Gradient descent iteratively moves toward minima by stepping in the negative gradient direction. Step size (learning rate) controls convergence: too small is slow, too large diverges. Momentum and adaptive methods improve convergence.
Implement vanilla gradient descent on a convex function, visualizing iterations and comparing with Adam.
Gradient descent finds global minima only for convex functions; non-convex problems may converge to local minima. Smaller learning rates are not always better.
The core idea of gradient descent is simple: if you know the slope of a function at your current location, you can decrease the function's value by stepping in the downhill direction. For a scalar parameter θ minimizing loss L, the update is θ ← θ − η · (∂L/∂θ), where η (eta) is the learning rate. In higher dimensions, the gradient ∇L is a vector pointing in the direction of steepest ascent — so the negative gradient points downhill, and you step that way.
The learning rate η controls how far you step each iteration. Setting it too small means you make tiny, cautious moves and convergence takes an enormous number of steps — particularly painful in high-dimensional spaces with flat regions. Setting it too large causes you to overshoot: instead of landing near the minimum at the bottom of a valley, you jump past it, climb the far wall, and bounce back. The learning rate is often the most critical hyperparameter to tune. Common practice is to start with a moderate value (e.g., 0.01) and use a learning rate schedule that decays it over time, or to use an adaptive optimizer.
Vanilla gradient descent computes the gradient using the entire dataset before each update. For modern deep learning with millions of training examples, this is prohibitively expensive. Stochastic gradient descent (SGD) instead estimates the gradient from a single randomly chosen example (or a small mini-batch of ~32–256 examples), making updates far more frequently with noisier estimates. Mini-batch SGD combines the best of both: the noise helps escape sharp local minima, the averaging reduces variance enough to take stable steps, and modern hardware (GPUs) parallelizes mini-batch computation efficiently.
For non-convex loss surfaces — which is essentially every interesting problem in deep learning — gradient descent has no guarantee of finding the global minimum. It follows the local slope and stops wherever it cannot descend further.
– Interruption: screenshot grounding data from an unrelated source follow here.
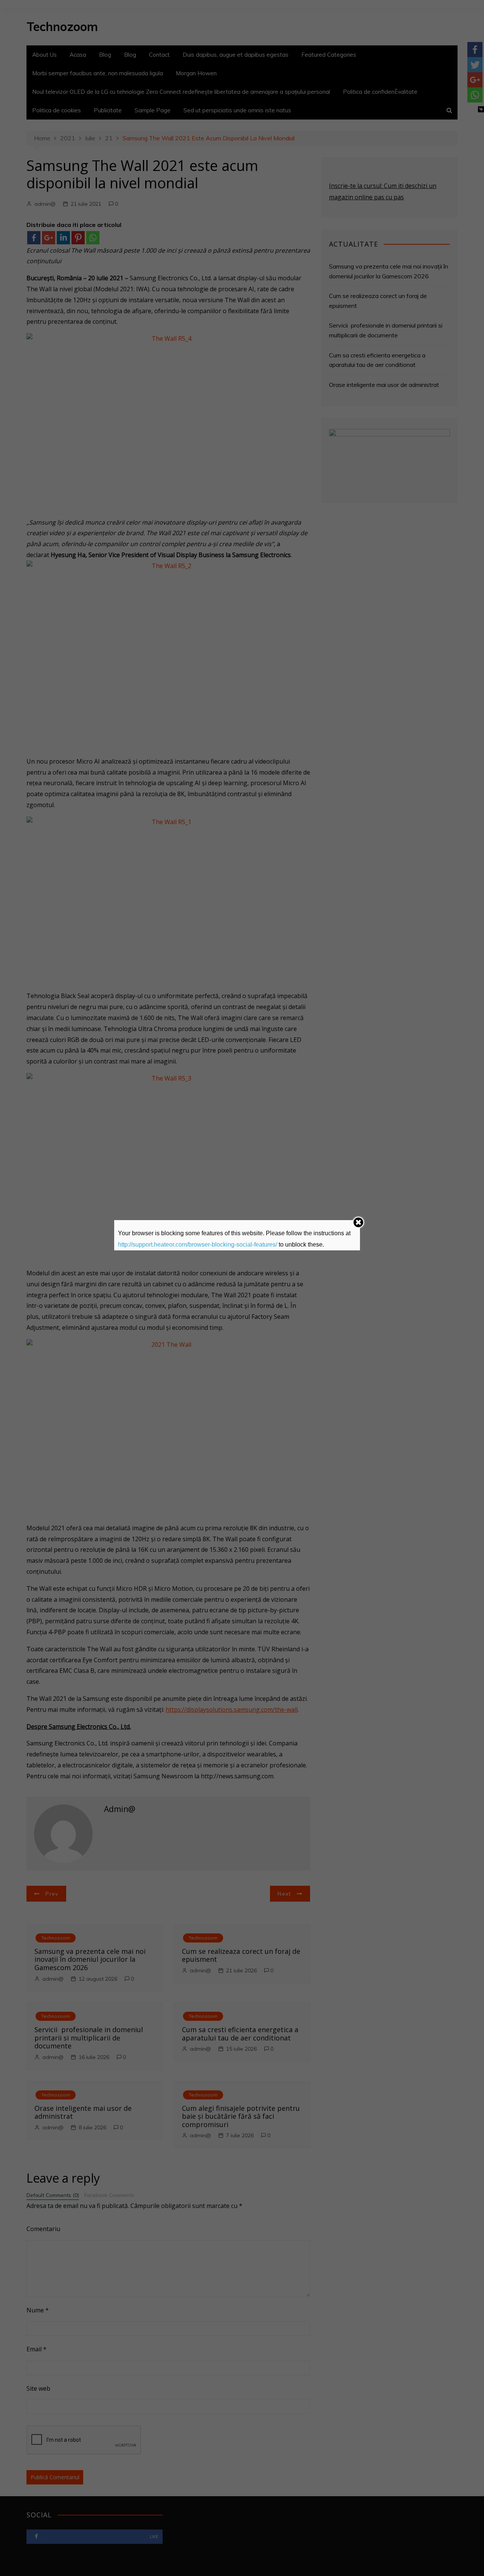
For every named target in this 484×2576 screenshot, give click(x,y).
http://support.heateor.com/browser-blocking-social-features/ (197, 1244)
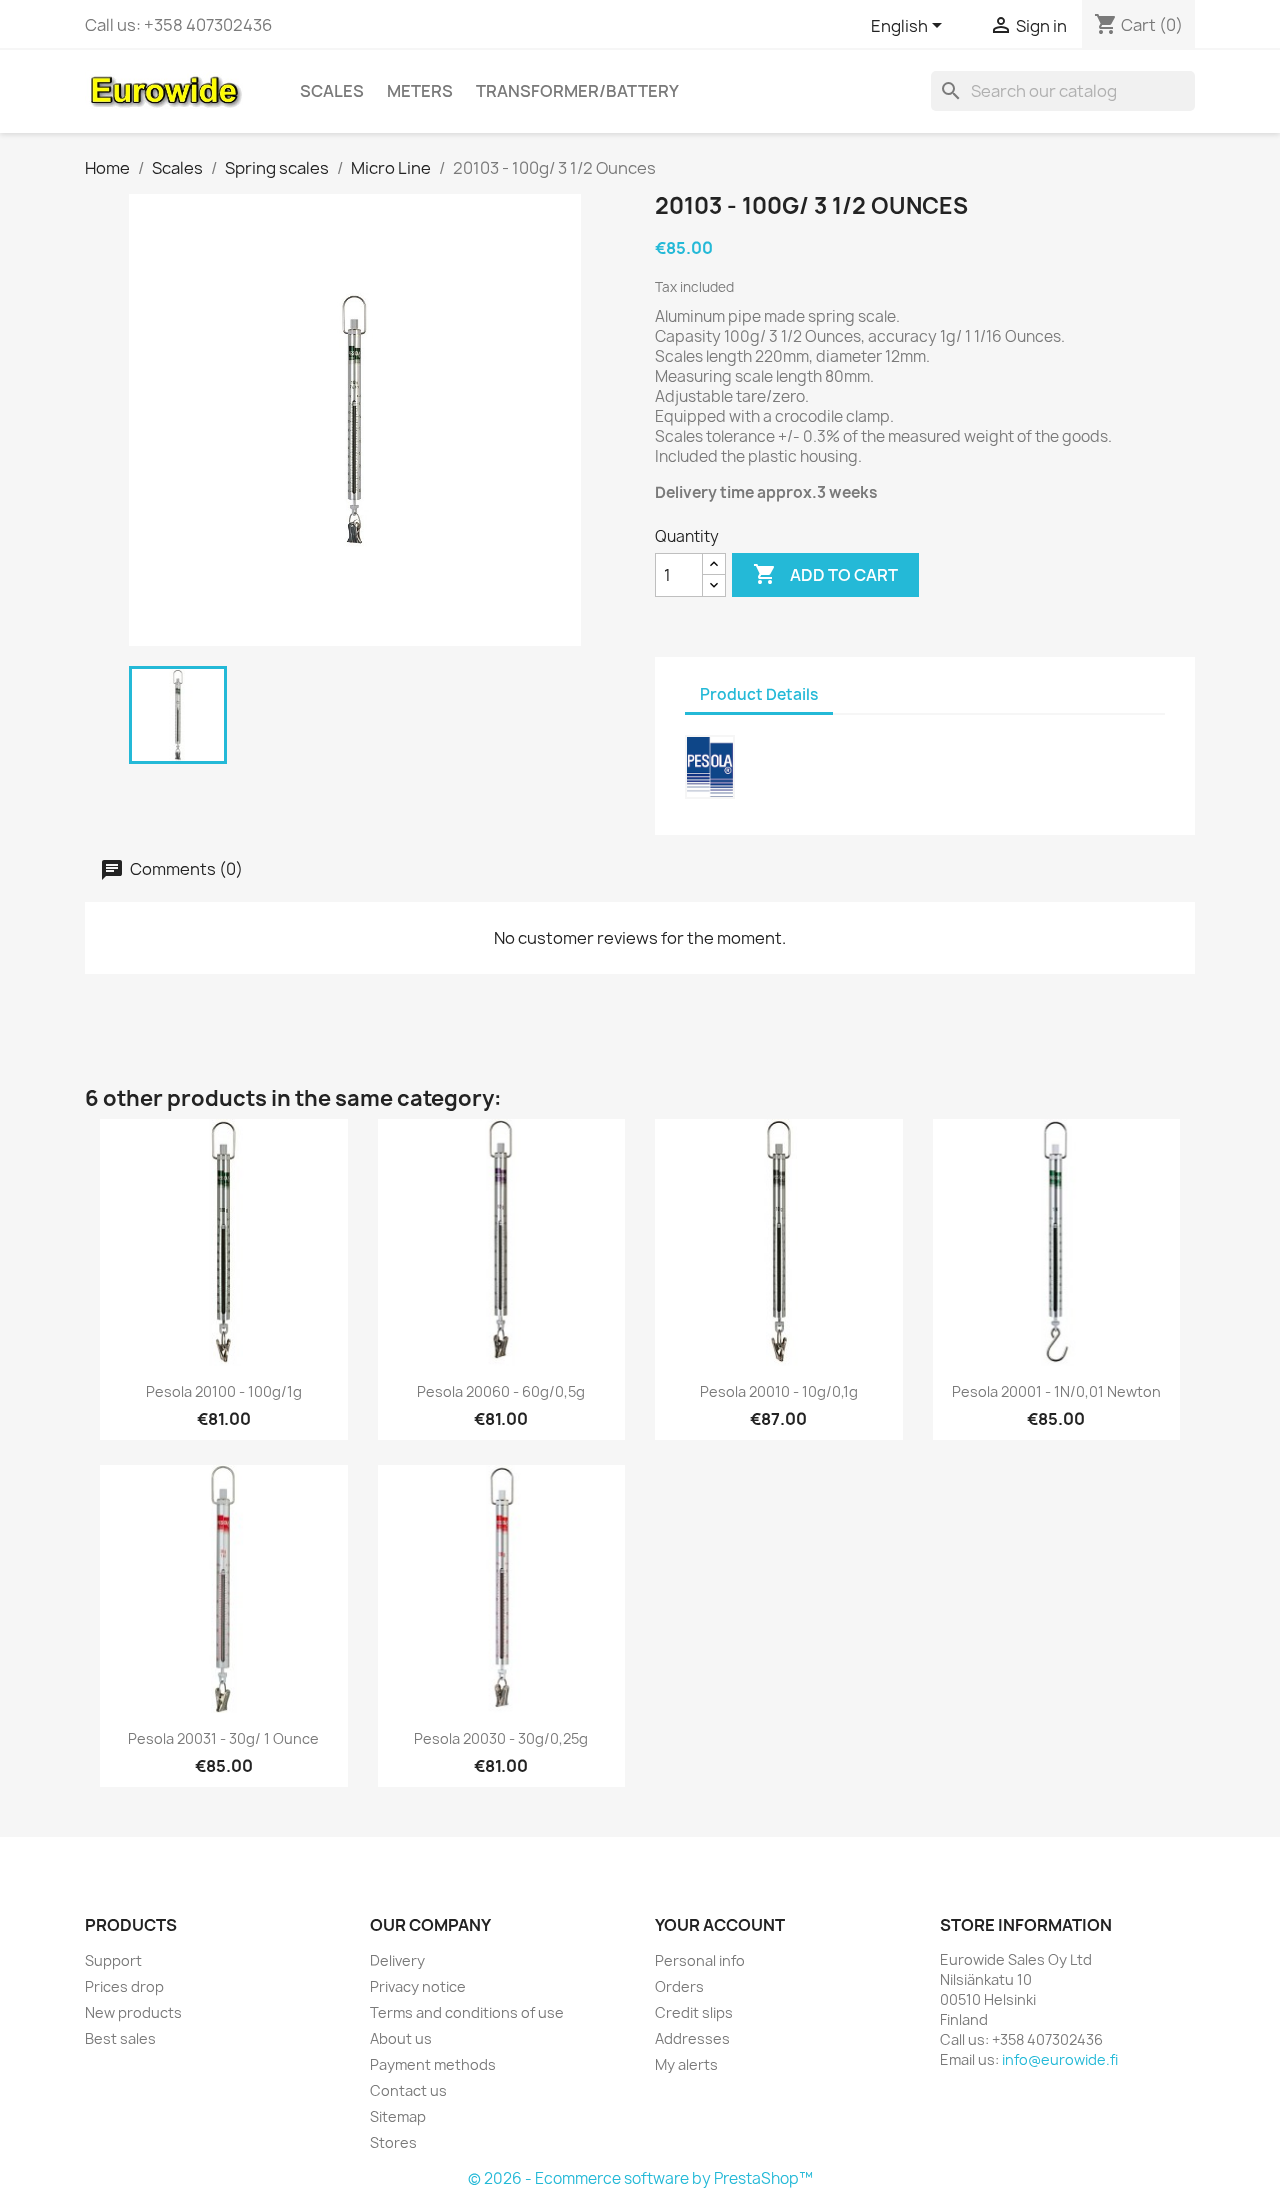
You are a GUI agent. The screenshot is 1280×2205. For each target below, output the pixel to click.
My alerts (686, 2064)
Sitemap (398, 2116)
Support (113, 1960)
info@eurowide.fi (1060, 2059)
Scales (332, 91)
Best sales (120, 2038)
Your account (720, 1925)
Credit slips (694, 2012)
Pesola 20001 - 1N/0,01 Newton (1056, 1391)
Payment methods (433, 2064)
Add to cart (825, 574)
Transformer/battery (577, 91)
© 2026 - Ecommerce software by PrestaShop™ (640, 2178)
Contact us (408, 2090)
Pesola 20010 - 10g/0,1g (779, 1391)
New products (133, 2012)
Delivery (397, 1960)
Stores (393, 2142)
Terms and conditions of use (467, 2012)
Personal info (700, 1960)
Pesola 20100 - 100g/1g (224, 1391)
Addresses (692, 2038)
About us (401, 2038)
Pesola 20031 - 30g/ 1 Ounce (223, 1738)
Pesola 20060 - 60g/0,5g (501, 1391)
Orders (679, 1986)
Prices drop (124, 1986)
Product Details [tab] (759, 694)
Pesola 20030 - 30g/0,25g (501, 1738)
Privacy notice (418, 1986)
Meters (420, 91)
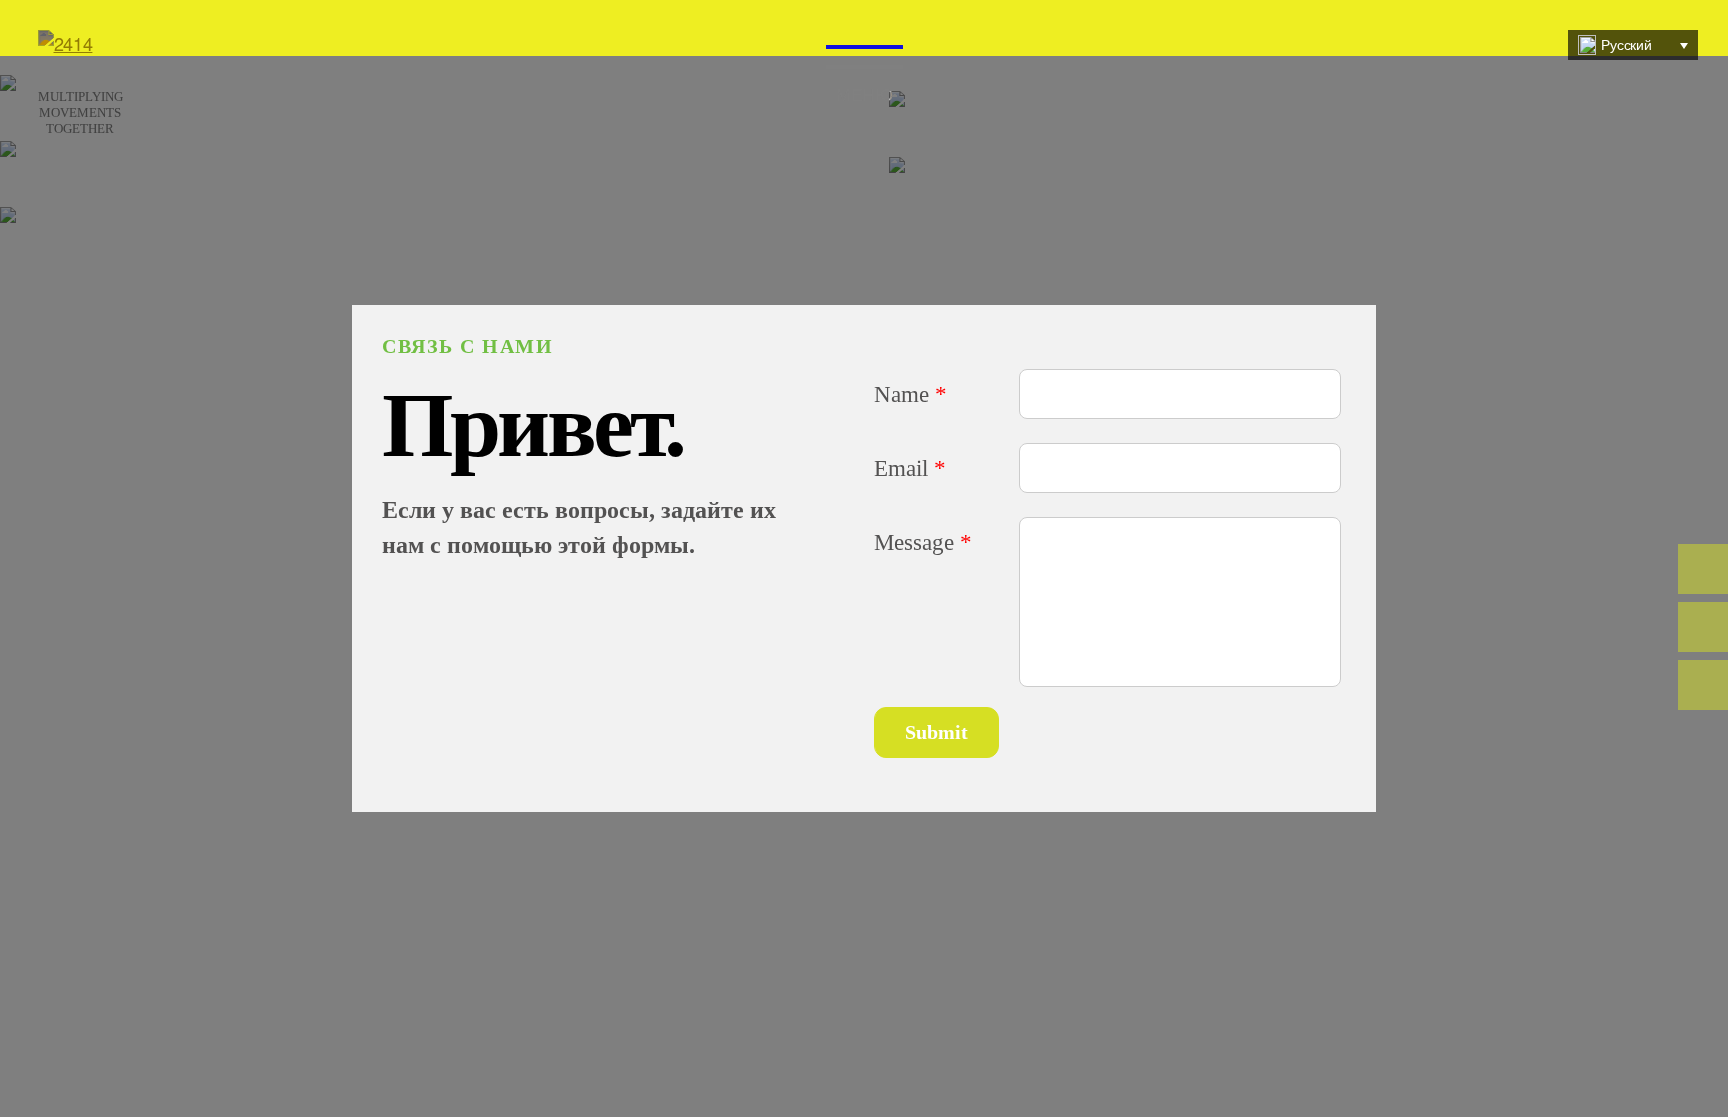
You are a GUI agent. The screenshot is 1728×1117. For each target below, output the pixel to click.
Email (910, 468)
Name (910, 394)
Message (923, 542)
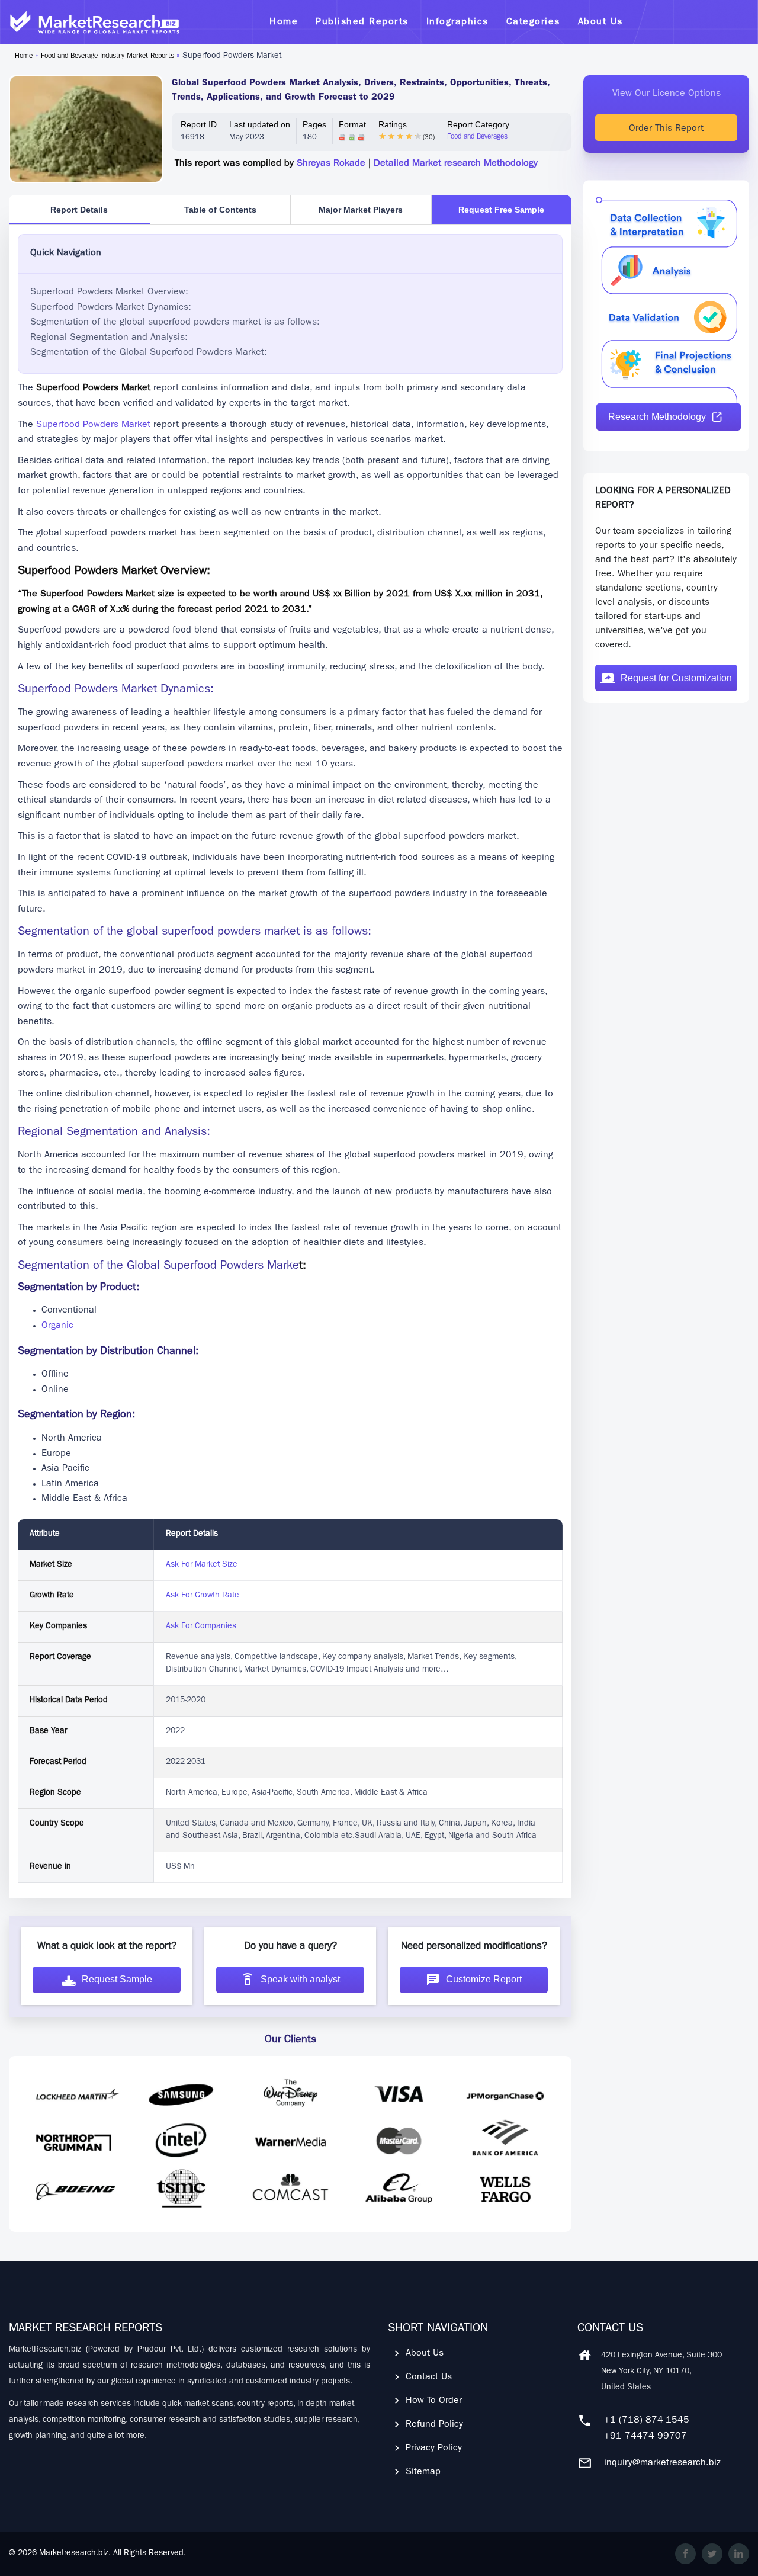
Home (24, 56)
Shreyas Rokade (331, 164)
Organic (57, 1326)
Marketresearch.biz (73, 2553)
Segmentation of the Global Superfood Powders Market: (148, 353)
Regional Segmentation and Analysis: (109, 338)
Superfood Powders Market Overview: (109, 292)
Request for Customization (676, 678)
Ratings (392, 124)
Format (352, 124)
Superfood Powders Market (93, 425)
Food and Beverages (477, 137)
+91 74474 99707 (645, 2437)
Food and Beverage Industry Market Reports (107, 56)
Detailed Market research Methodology (456, 164)
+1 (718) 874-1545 (646, 2421)
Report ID (199, 124)
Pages (314, 124)
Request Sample (117, 1979)
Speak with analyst (300, 1979)
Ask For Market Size (201, 1565)
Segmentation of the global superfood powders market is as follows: (175, 323)
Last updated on (259, 124)
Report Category (478, 124)
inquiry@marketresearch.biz (662, 2463)
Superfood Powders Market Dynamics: (110, 308)
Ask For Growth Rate (202, 1596)
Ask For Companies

Empirically, this turns out to be far less of a problem than it sounds, because in high-dimensional parameter spaces most local minima and saddle points have similar loss values to the global minimum. The geometry of high-dimensional loss landscapes is fundamentally different from low-dimensional intuition.
More advanced optimizers build on the gradient descent idea by incorporating momentum and adaptive learning rates. Momentum accumulates a running average of past gradients, effectively giving the optimizer "inertia" that smooths oscillations and accelerates progress in consistent directions. Adam (adaptive moment estimation) maintains per-parameter estimates of both the first moment (mean gradient) and second moment (uncentered variance), using them to normalize the step size for each parameter independently. These methods generally converge faster and more robustly than vanilla SGD on deep learning problems, though SGD with momentum remains competitive for well-tuned training regimes.